Should a mathematically linear model yield the same results regardless of whether it is specified in brms as linear or nonlinear?

I tested a logistic regression model with a horseshoe prior. I tried the same mathematical model with two brms specifications: a linear formula and a nonlinear formula. In many cases the results are similar, but lots of predictors (30) with extreme values of par_ratio(10) yield clear differences in the posteriors.

# OS: Ubuntu 20.04.6
# brms version 2.23.0

library(tidyverse)
library(brms)
library(tidybayes)

n  <- 400          # samples
p  <- 5            # predictors
X  <- matrix(rnorm(n * p), nrow = n, ncol = p)
X  <- scale(X)     # standardize 

beta_true <- c(2.0, -1.5, 1.0, rep(0, p - 3))  # only first 3 signals nonzero
linpred   <- drop(X %*% beta_true)
prob      <- plogis(linpred)
y         <- rbinom(n, size = 1, prob = prob)

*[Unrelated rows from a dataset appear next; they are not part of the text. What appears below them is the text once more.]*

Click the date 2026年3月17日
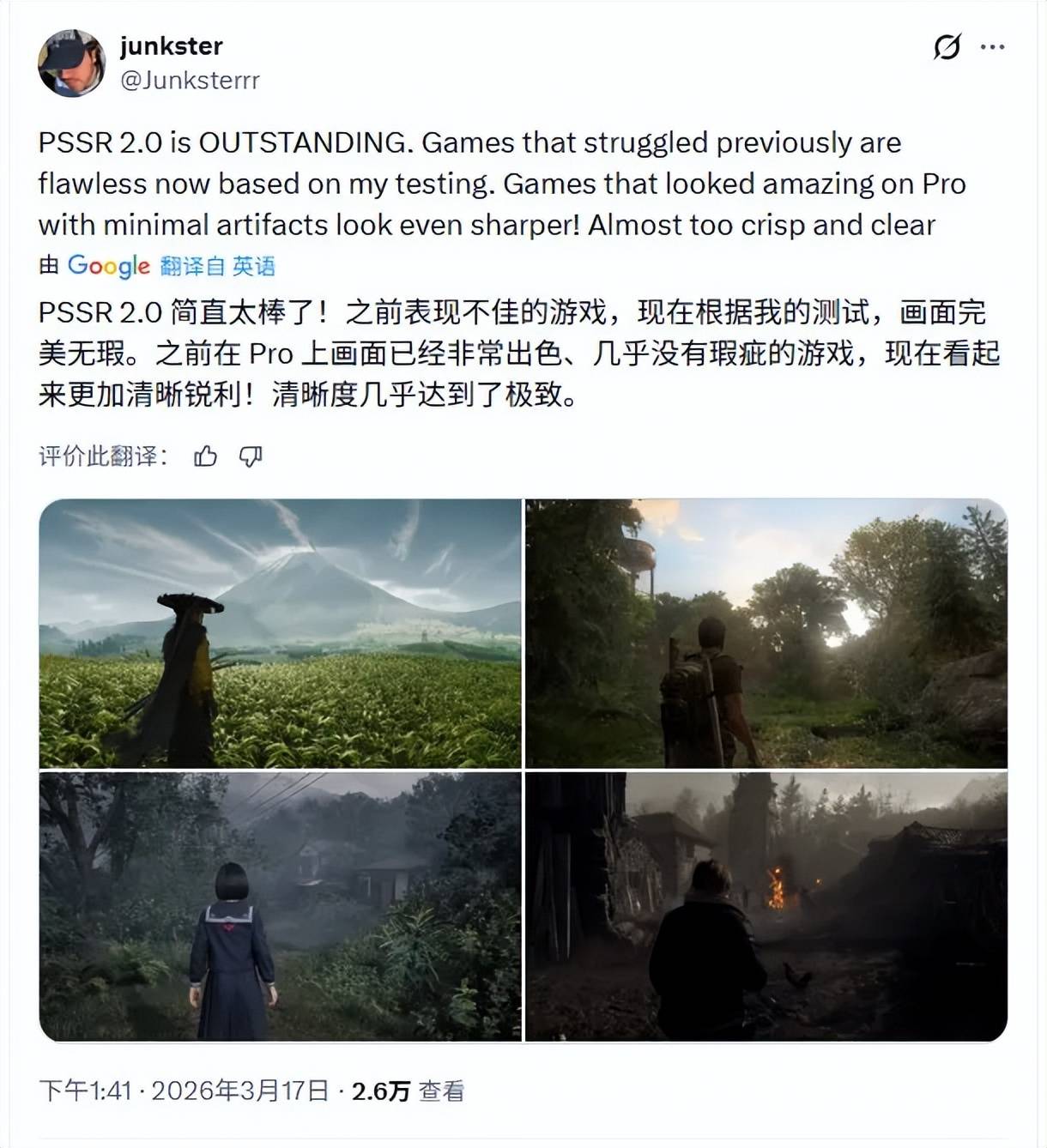This screenshot has width=1047, height=1148. point(241,1091)
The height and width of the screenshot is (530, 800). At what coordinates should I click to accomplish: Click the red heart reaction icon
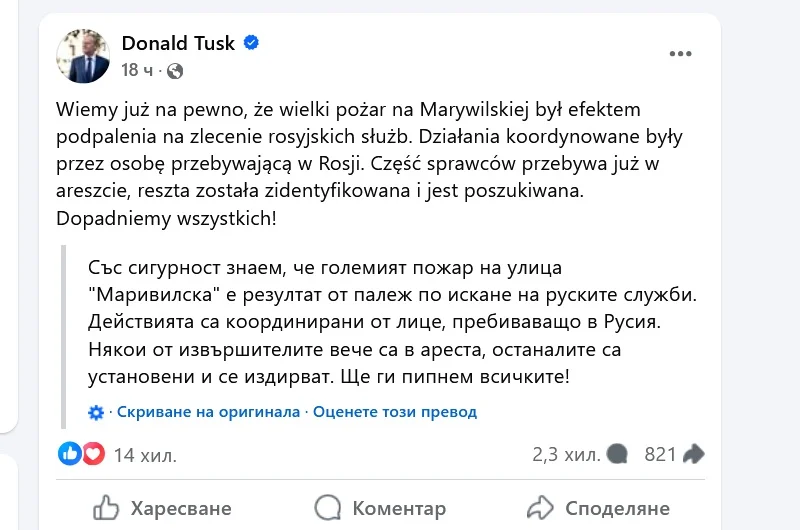93,454
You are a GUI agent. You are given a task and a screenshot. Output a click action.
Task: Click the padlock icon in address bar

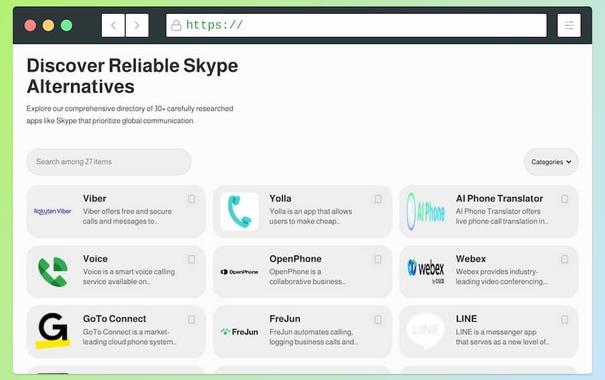176,25
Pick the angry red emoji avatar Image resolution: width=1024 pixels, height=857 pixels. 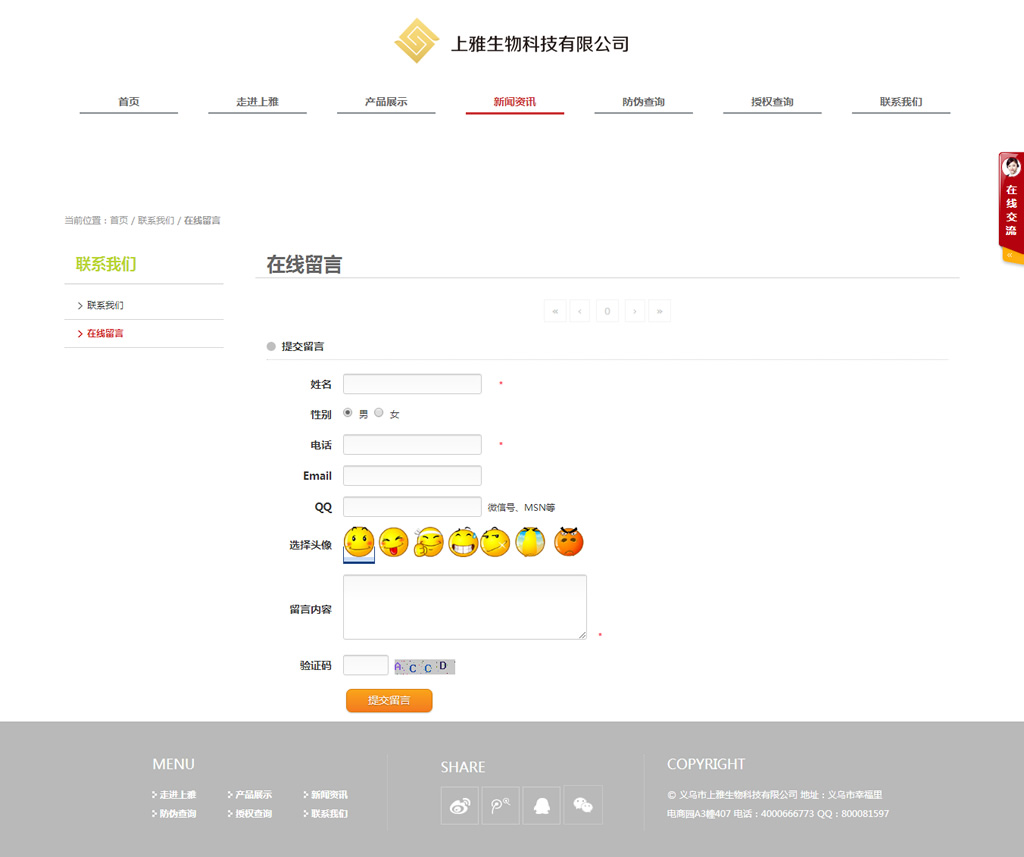click(x=568, y=542)
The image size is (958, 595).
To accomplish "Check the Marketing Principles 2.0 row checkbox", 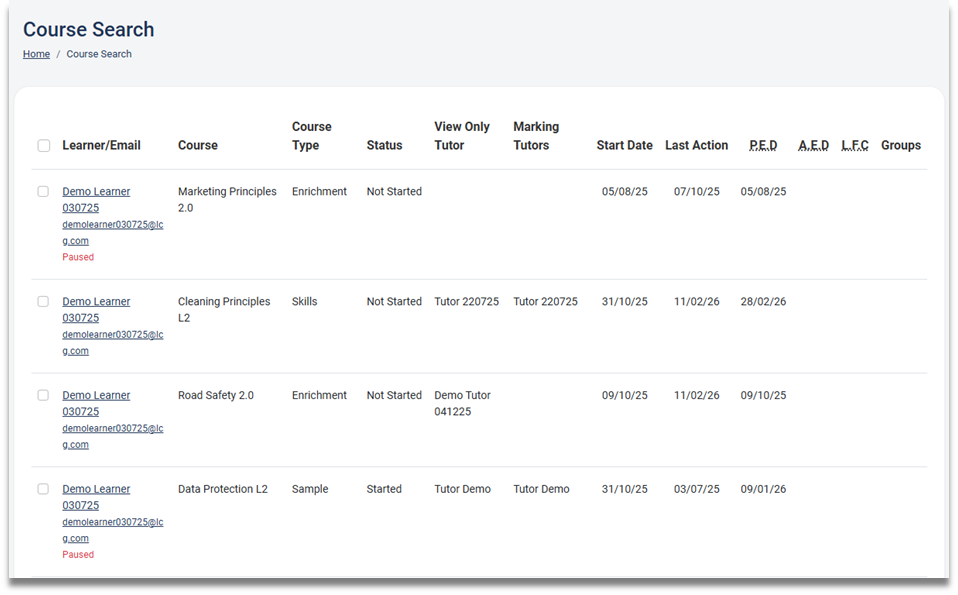I will 43,192.
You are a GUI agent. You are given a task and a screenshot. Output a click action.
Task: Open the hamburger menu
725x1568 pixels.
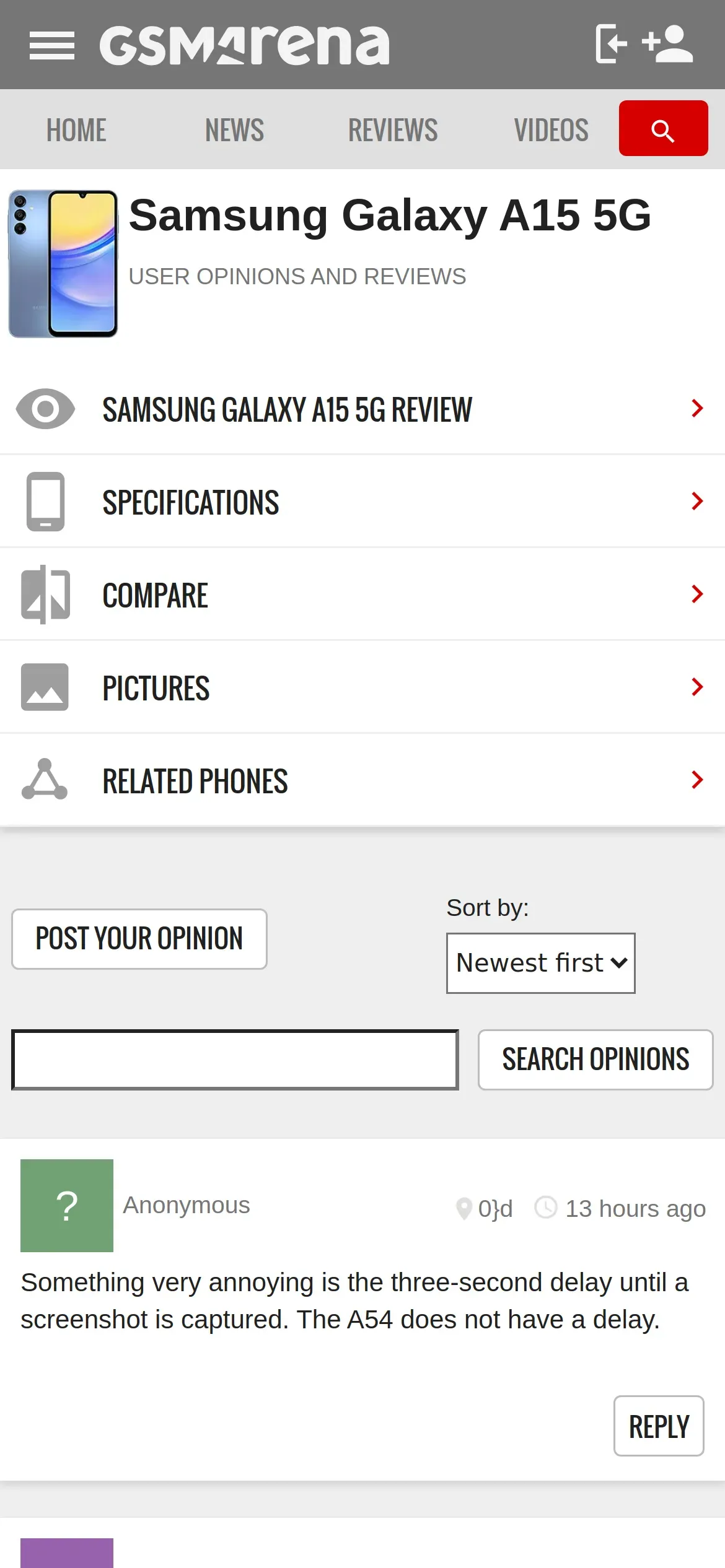tap(52, 46)
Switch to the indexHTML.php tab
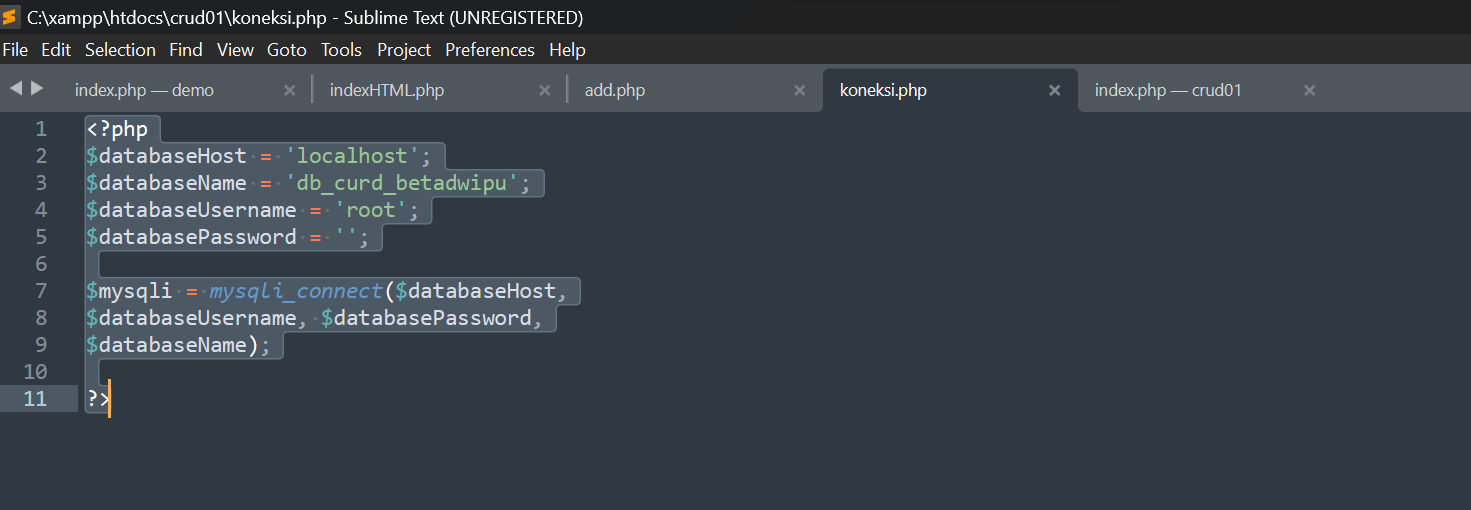This screenshot has width=1471, height=510. click(x=387, y=90)
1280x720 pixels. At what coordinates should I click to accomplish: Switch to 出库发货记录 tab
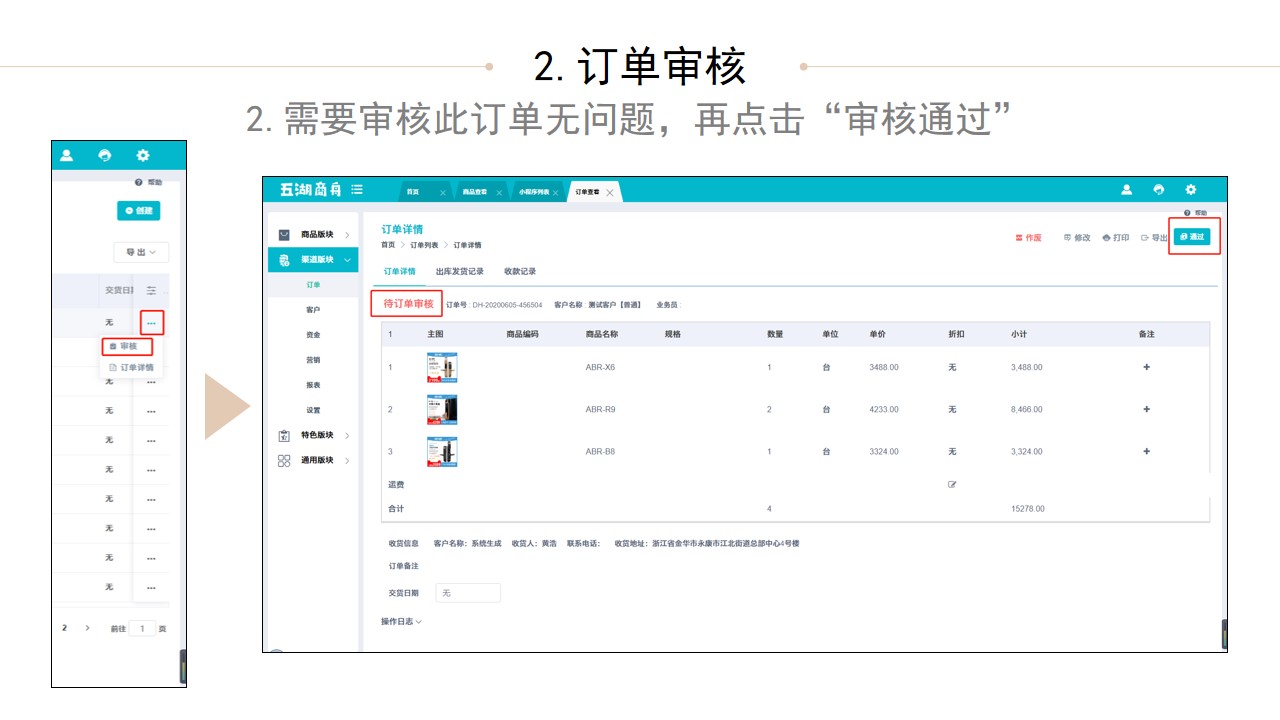460,272
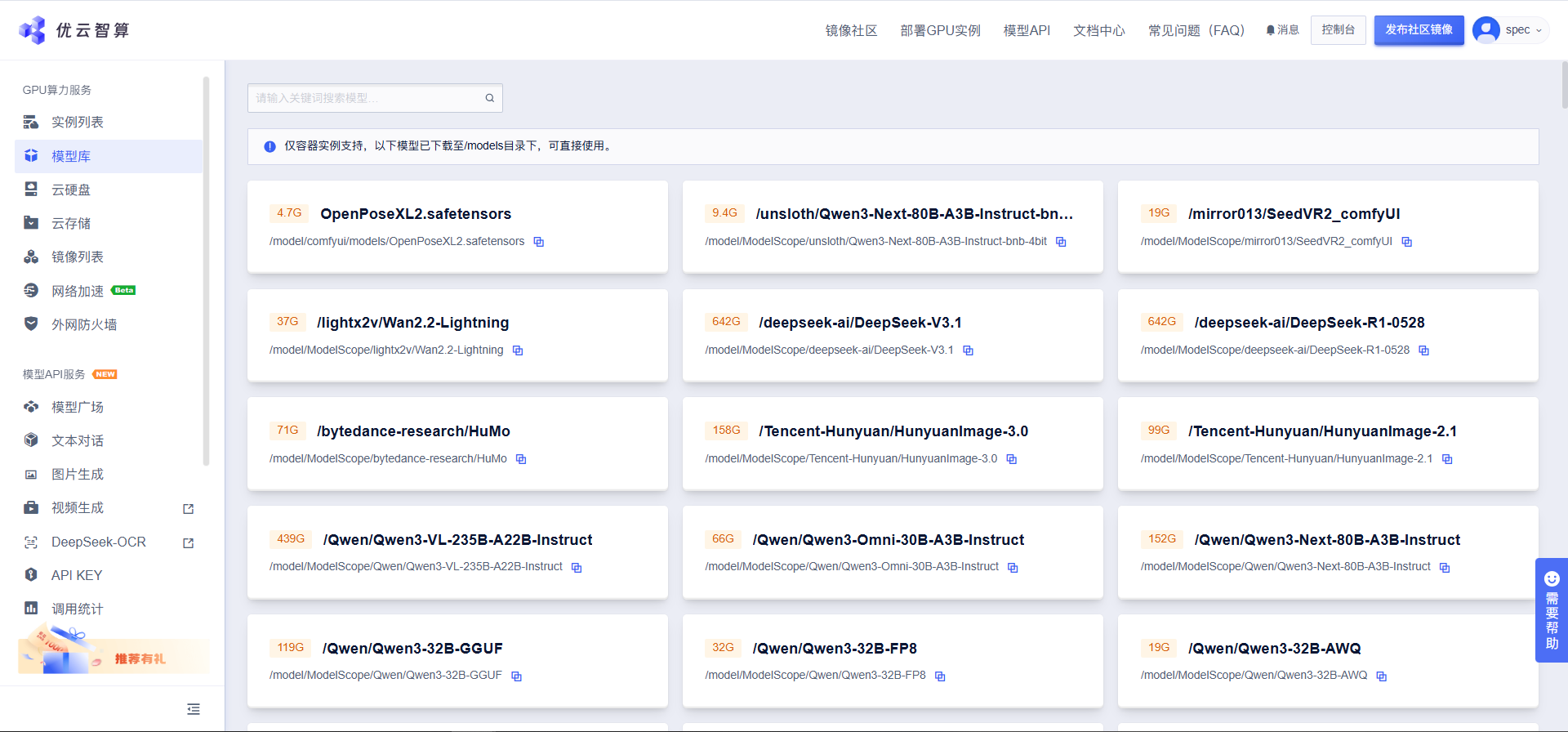Screen dimensions: 1568x732
Task: Click the search magnifier icon
Action: click(490, 98)
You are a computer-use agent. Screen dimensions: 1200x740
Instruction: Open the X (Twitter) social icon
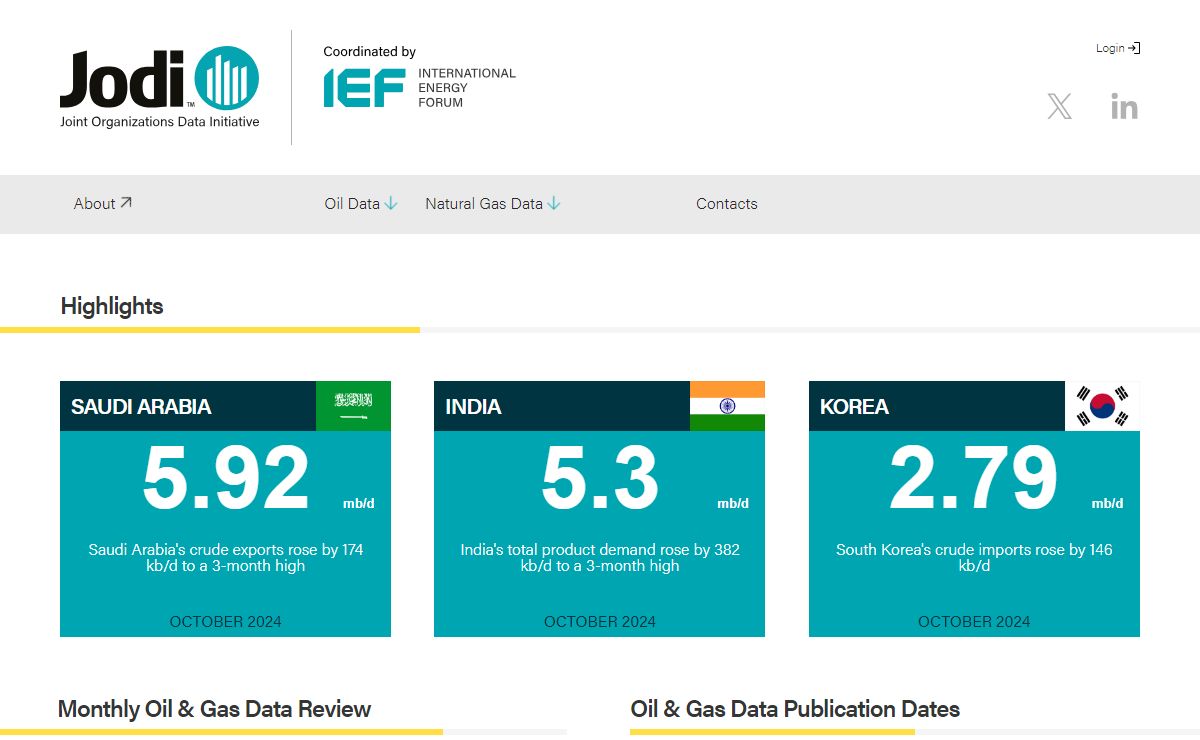1059,106
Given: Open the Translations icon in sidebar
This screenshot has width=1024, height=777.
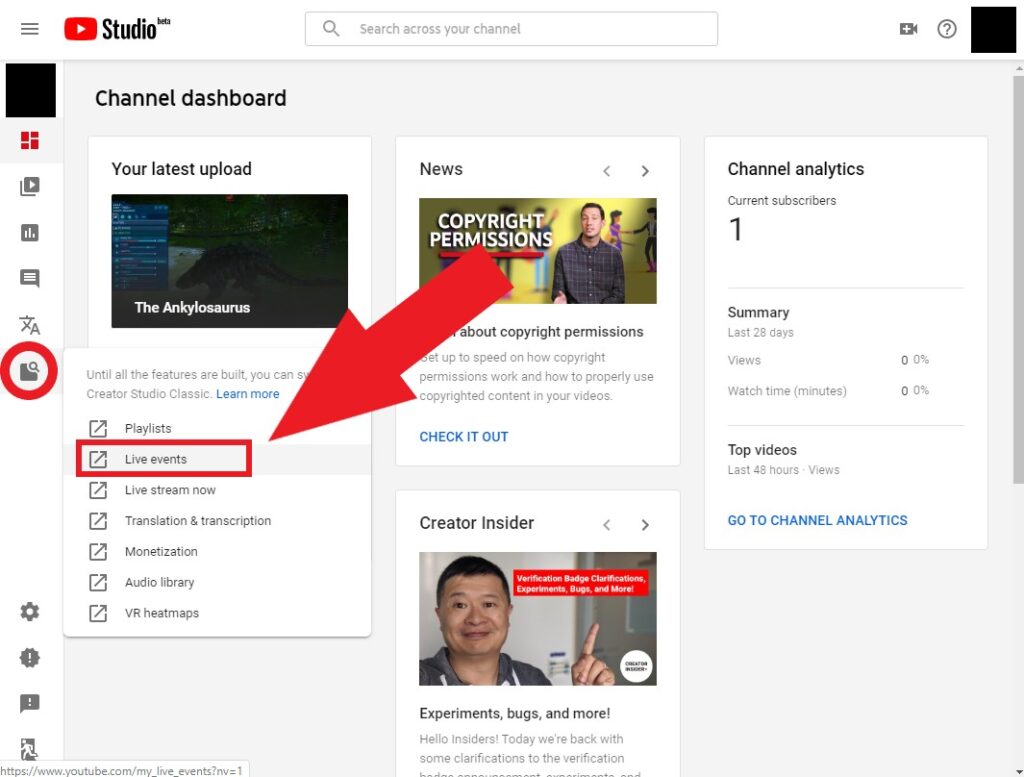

df <- data.frame(y = y, X)
names(df) <- c("y", paste0("x", 1:p))

#----------- Linear Model -------------

formula_linear <- bf(y ~ 1 + x1 + x2 + x3 + x4 + x5)

prior_linear <- prior(normal(0, 3), class = "Intercept") + 
  prior(horseshoe(par_ratio=10), class = "b")

fit_linear <- brm(
  formula = formula_linear,
  data    = df,
  family  = bernoulli(link = "logit"),
  prior   = prior_linear,
  chains  = 4,
  iter    = 2000,
  warmup  = 1000,
  seed    = 1
)

#----------- Nonlinear Model -------------

formula_nonlinear <- bf(
  y ~ b0 + b1 + b2 + b3 + b4 + b5, 
  nl = TRUE
) + 
  lf(b0 ~ 1) +
  lf(b1 ~ 0 + x1) + 
  lf(b2 ~ 0 + x2) + 
  lf(b3 ~ 0 + x3) + 
  lf(b4 ~ 0 + x4) +
  lf(b5 ~ 0 + x5)

prior_nonlinear <- prior(normal(0, 3), nlpar = "b0", coef = "Intercept") +
  prior(horseshoe(par_ratio=10), nlpar = "b1") + 
  prior(horseshoe(par_ratio=10), nlpar = "b2") + 
  prior(horseshoe(par_ratio=10), nlpar = "b3") + 
  prior(horseshoe(par_ratio=10), nlpar = "b4") +
  prior(horseshoe(par_ratio=10), nlpar = "b5")

fit_nonlinear <- brm(
  formula = formula_nonlinear,
  data    = df,
  family  = bernoulli(link = "logit"),
  prior   = prior_nonlinear,
  chains  = 4,
  iter    = 2000,
  warmup  = 1000,
  seed    = 1
)

Below are the marginal densities for the nonzero effects with 30 total predictors and par_ratio=10. It appears that the linear model specification is generally giving smaller parameter absolute values compared to the nonlinear specification.

I have also included an Rmd that illustrates the behavior and the outputs it produces.

horseshoe_prior.pdf (391.3 KB)

nonlinear.stan (50.5 KB)

linear.stan (2.9 KB)

horseshoe_prior.Rmd (7.2 KB)

Welcome to discourse. This is a good question.

The answer is that in the nonlinear specification the prior isn’t doing what you expect. It’s estimating a different regularized horseshoe (with different global parameters) for each of the nonlinear parameters–i.e. for all of the coefficeints. I think this is rarely or perhaps never a good idea. I can’t imagine it’s useful to try to estimate the global parameters of a regularized horseshoe applied to just a single coefficient. The linear specification does something altogether more sensible and presumably is what you intend–estimating the global parameters by pooling over the five coefficeints.

1 Like

@jsocolar Thank you for the response. I can see the large number of horseshoe global parameters in the nonlinear model’s stan code like you mentioned. Indeed, the nonlinear model prior is not doing what I thought it was!